One thing to keep in mind is that saying, 'Only users lose drugs.' Well, they will lose money too if you invest in something to help them out.

My wife had an idea for the sister-in-law we invested in fish tanks for. She sells stuff at a kiosk at a bus station. My wife suggested she sell 'oleh-oleh'-- the local snacks that people visiting a place take back home and to the office for family and friends to eat. If you go to one city, you take back dried fruit. There are certain cakes you take back from another city, and other places you just get fresh fruit. The bus station is actually a good place to sell that. But there was flooding recently, which messed up what they had started doing. We will see if they can work it out.

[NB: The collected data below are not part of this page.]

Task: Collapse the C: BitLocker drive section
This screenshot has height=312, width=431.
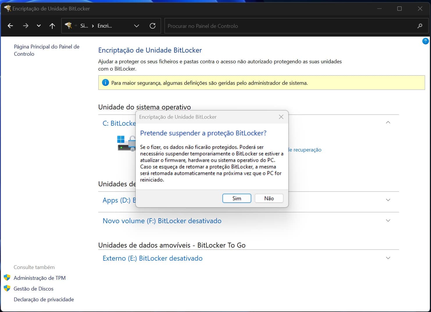Action: pos(388,122)
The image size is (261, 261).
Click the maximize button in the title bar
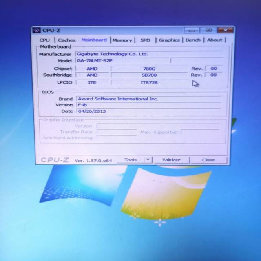(208, 31)
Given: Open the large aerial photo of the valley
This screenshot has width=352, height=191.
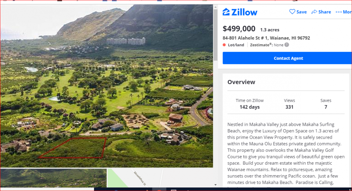Looking at the screenshot, I should (x=106, y=70).
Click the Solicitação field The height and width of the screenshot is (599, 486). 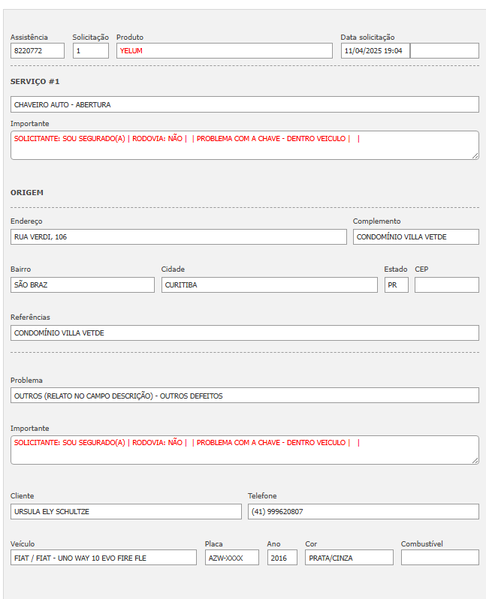point(90,51)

Back 15 years ago or so, microfinance was being touted as a solution to poverty. Muhammad Yunis believed that poor people knew a way to make a buck if they had some capital. So people were lending out money to people. One of the problems with nonprofits that lent out microfinance funds is that poor people usually do not know how to run businesses if they have no background in it. But if these charities coached them, then the borrowers might feel like their coaches shared in responsibility if they did not succeed and did not feel as obligated to pay them back. Another thing they do is have meetings and build a group and community among borrowers to help them feel more of a sense of responsibility to pay back. Telling them the money they pay back goes to help someone else can help.

In Sri Lanka, microfinance has a bad name because private lenders were doing it at very high interest rates.

I think investing together with someone in a small business, along with coaching, could be a successful model. If you do business with in-laws, give them tasks that they can understand.